* _Problem statement_
Your answer should be the lines from the one with "The width and" to the end of the data below, both included, exact and free of pictures.

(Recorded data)
|---|
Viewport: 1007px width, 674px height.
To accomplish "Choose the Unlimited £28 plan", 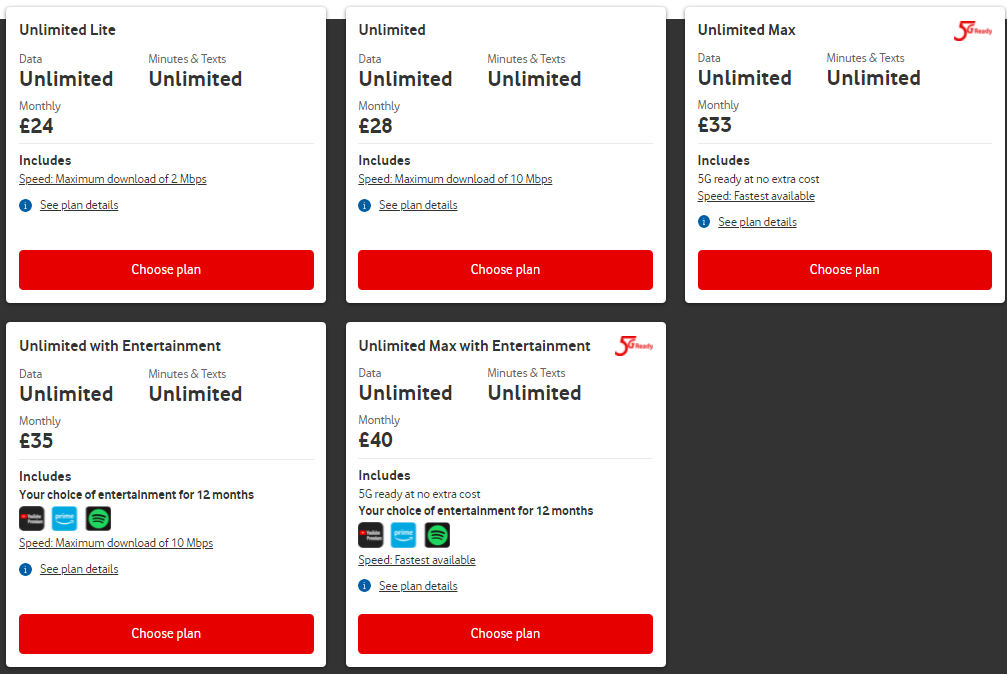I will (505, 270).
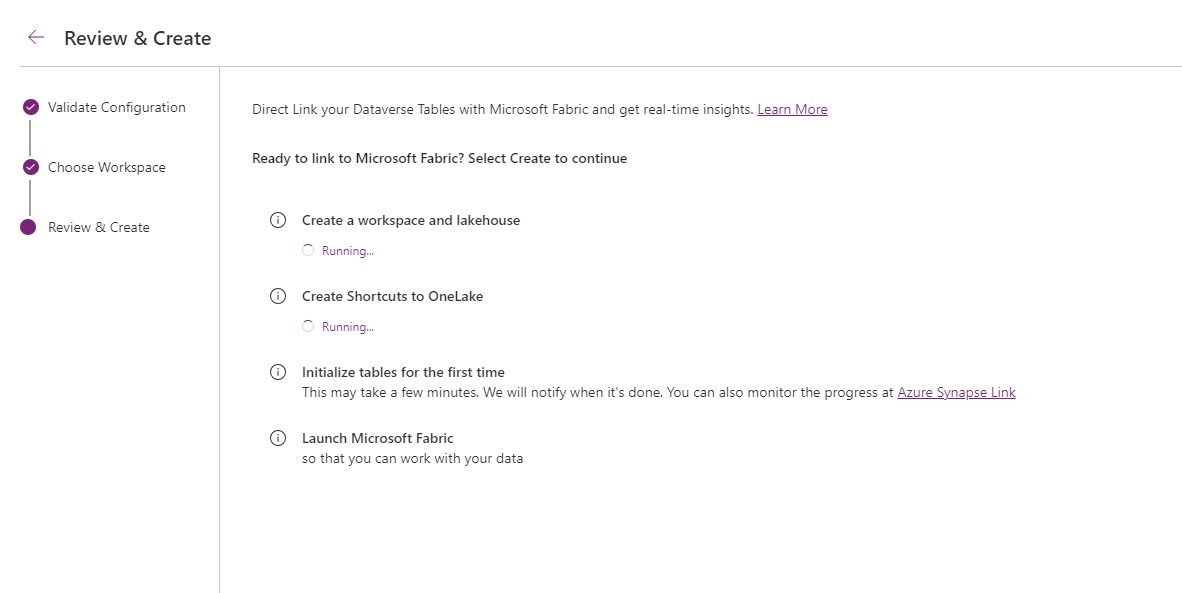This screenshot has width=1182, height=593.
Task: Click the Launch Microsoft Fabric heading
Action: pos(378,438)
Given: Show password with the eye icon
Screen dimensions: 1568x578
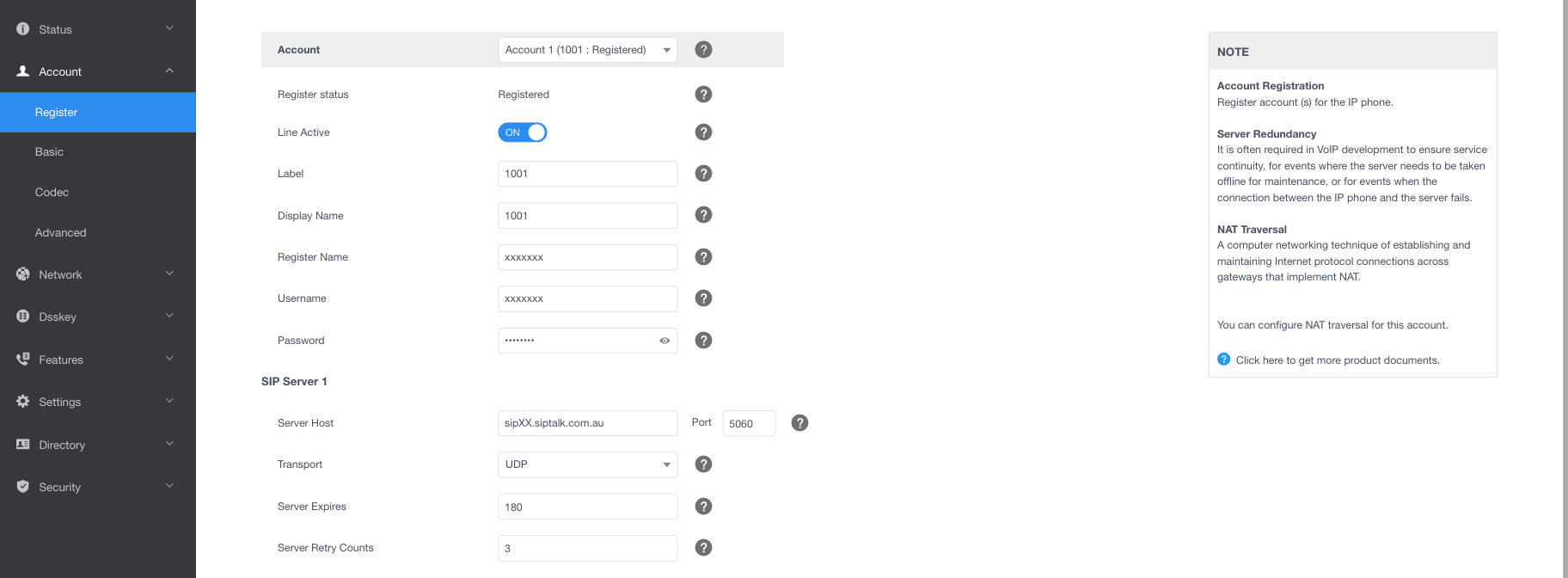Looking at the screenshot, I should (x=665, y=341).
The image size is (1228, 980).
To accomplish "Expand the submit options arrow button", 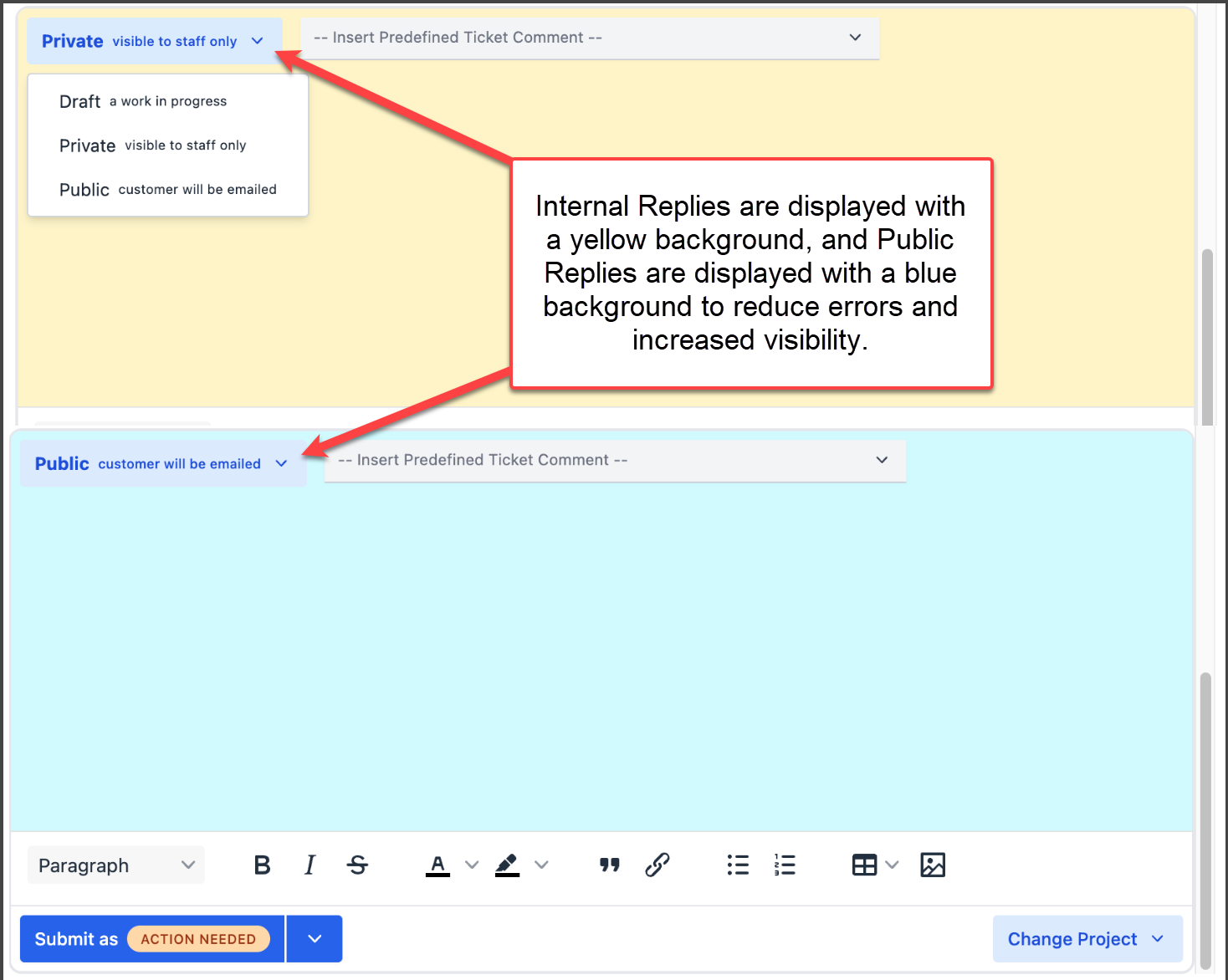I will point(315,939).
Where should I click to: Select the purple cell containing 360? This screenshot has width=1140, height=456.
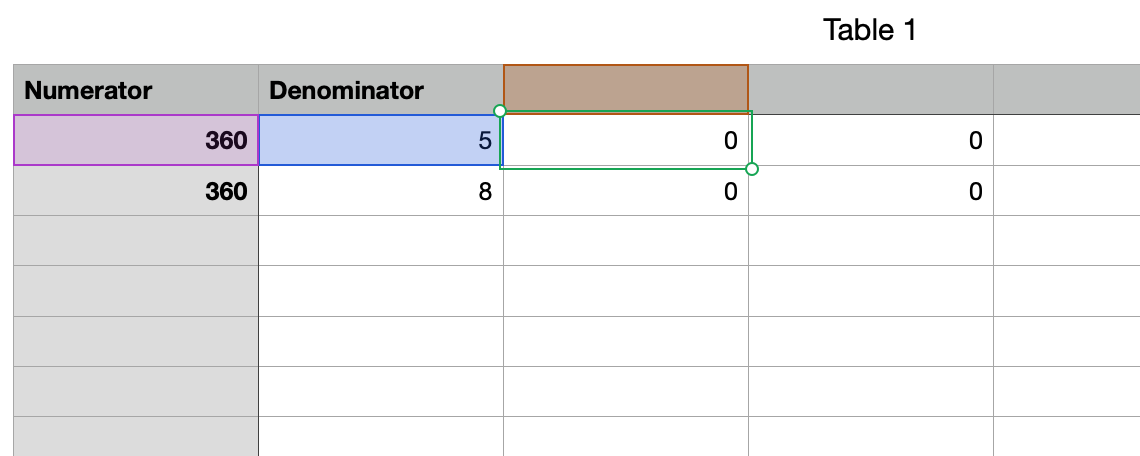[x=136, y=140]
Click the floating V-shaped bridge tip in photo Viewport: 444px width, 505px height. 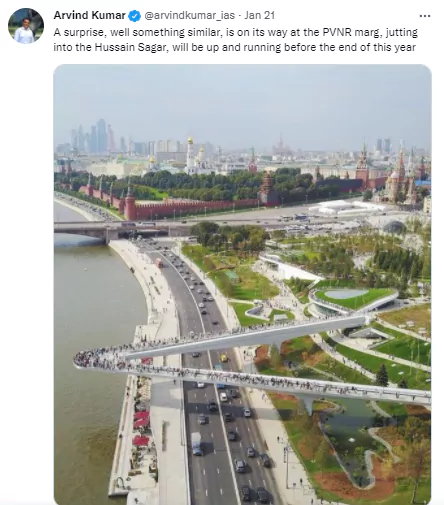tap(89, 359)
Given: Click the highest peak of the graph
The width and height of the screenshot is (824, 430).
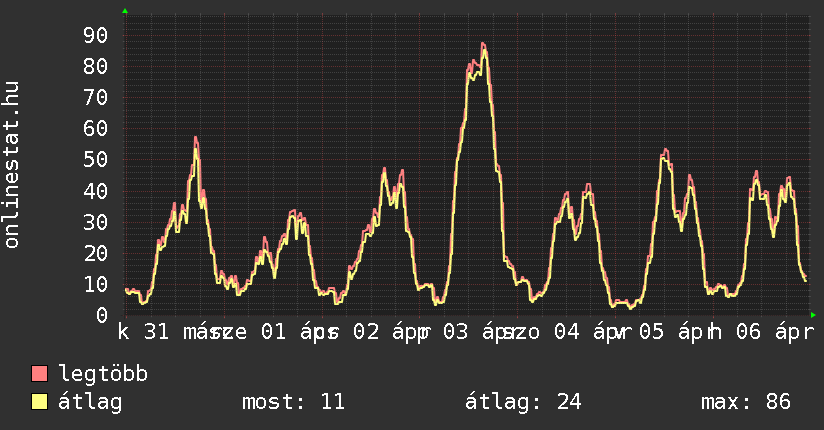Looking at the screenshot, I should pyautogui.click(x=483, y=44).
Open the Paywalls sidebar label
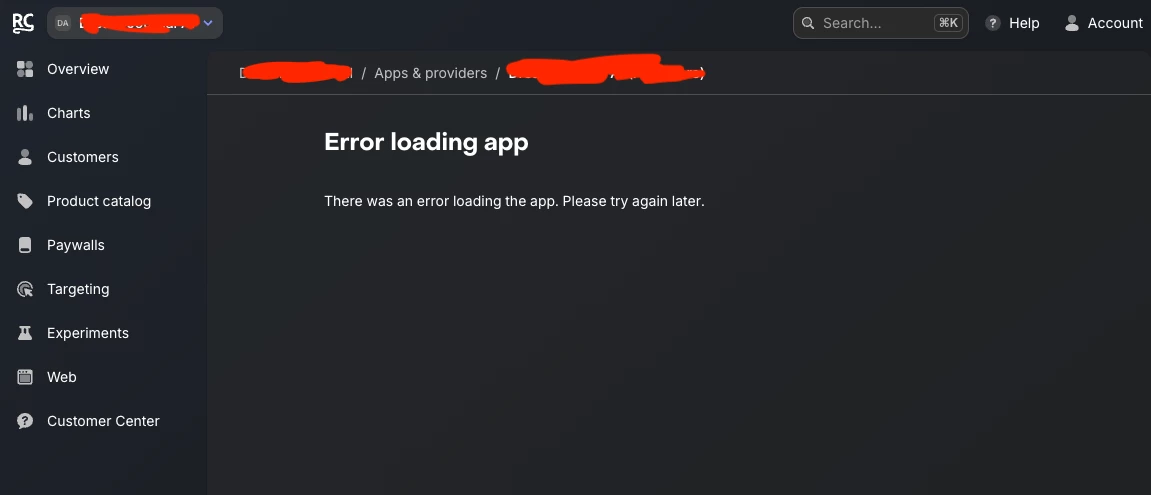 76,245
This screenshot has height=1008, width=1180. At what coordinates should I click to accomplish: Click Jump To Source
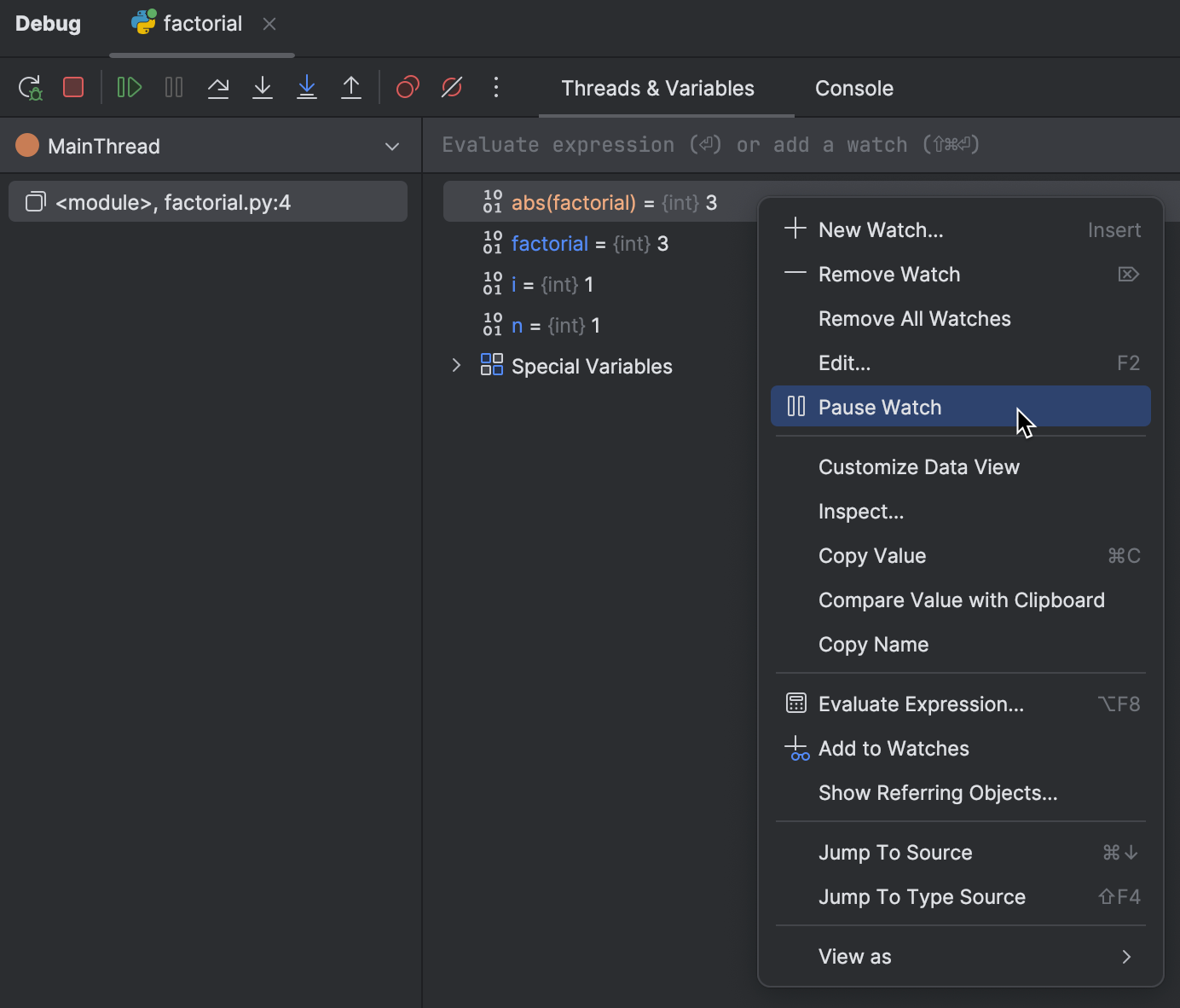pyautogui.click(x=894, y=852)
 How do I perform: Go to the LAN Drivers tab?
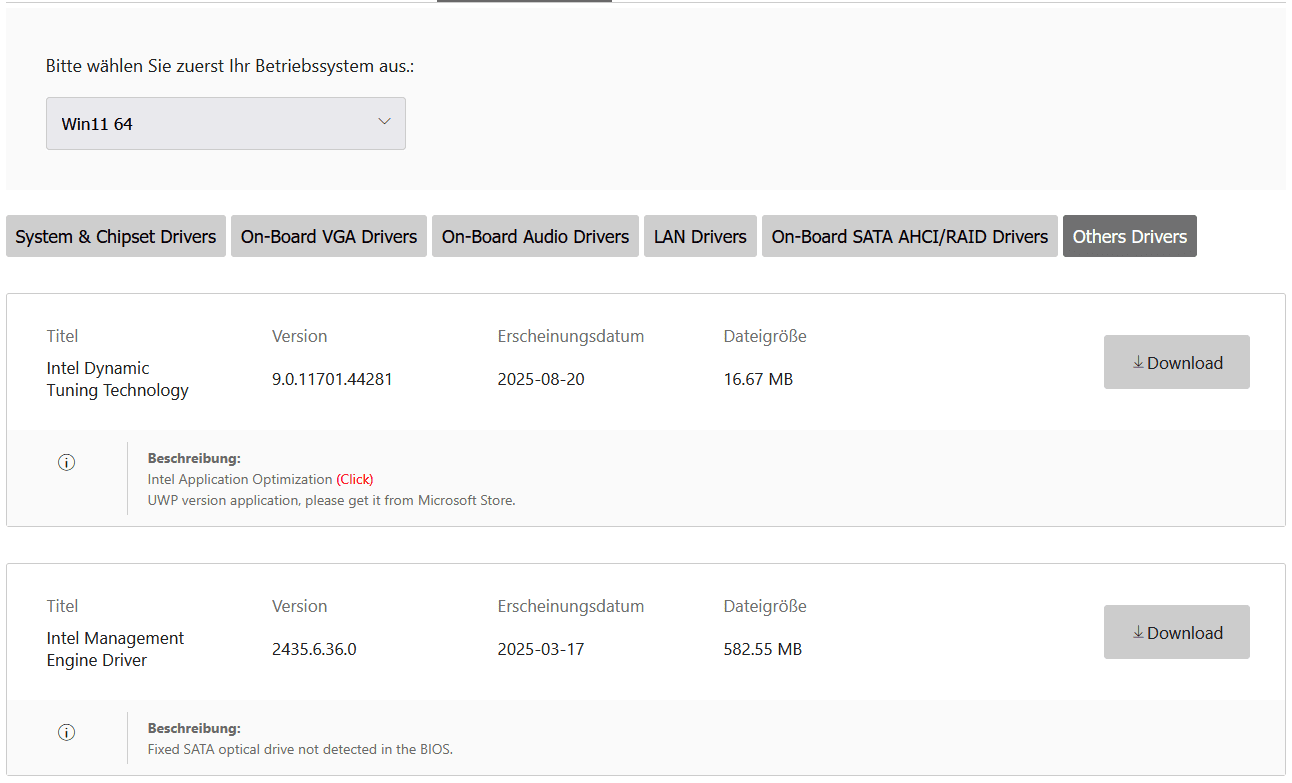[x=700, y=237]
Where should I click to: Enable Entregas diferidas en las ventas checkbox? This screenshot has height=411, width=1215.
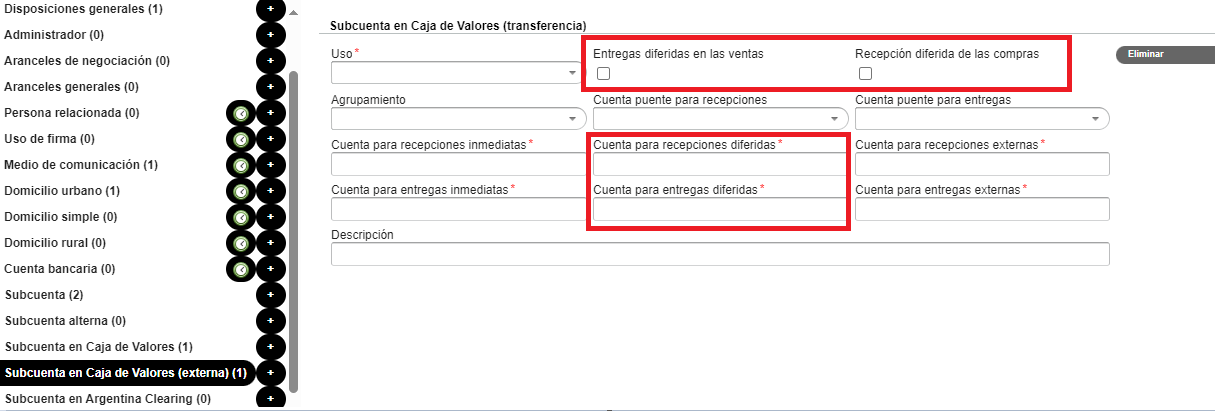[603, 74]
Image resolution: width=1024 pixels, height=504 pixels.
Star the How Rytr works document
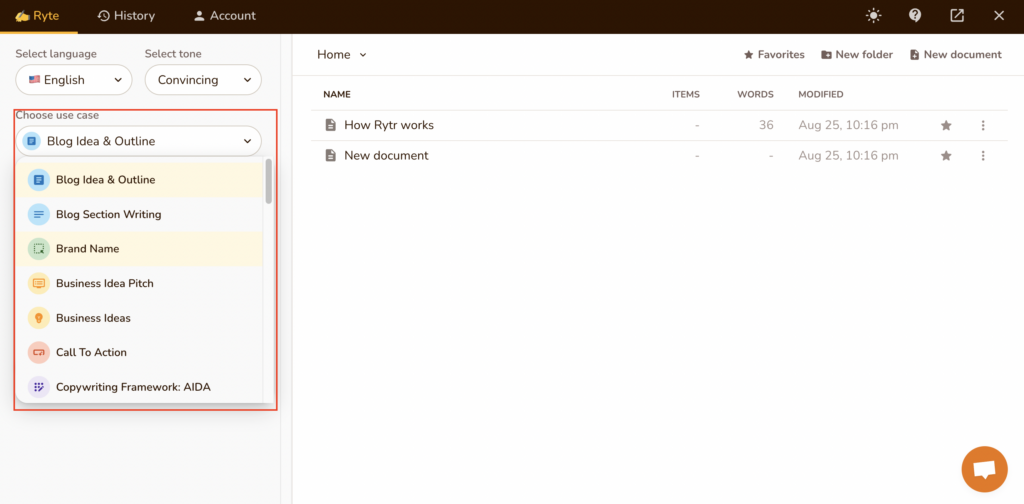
|---|
* _Solution for this task_
The width and height of the screenshot is (824, 430).
Looking at the screenshot, I should pyautogui.click(x=483, y=44).
Open the Paywalls sidebar label
 76,245
This screenshot has height=1008, width=1180. At what coordinates should I click to accomplish: Click Jump To Source
pyautogui.click(x=894, y=852)
 How do I perform: Go to the LAN Drivers tab?
[x=700, y=237]
Where should I click to: Enable Entregas diferidas en las ventas checkbox? This screenshot has height=411, width=1215.
[603, 74]
Image resolution: width=1024 pixels, height=504 pixels.
Star the How Rytr works document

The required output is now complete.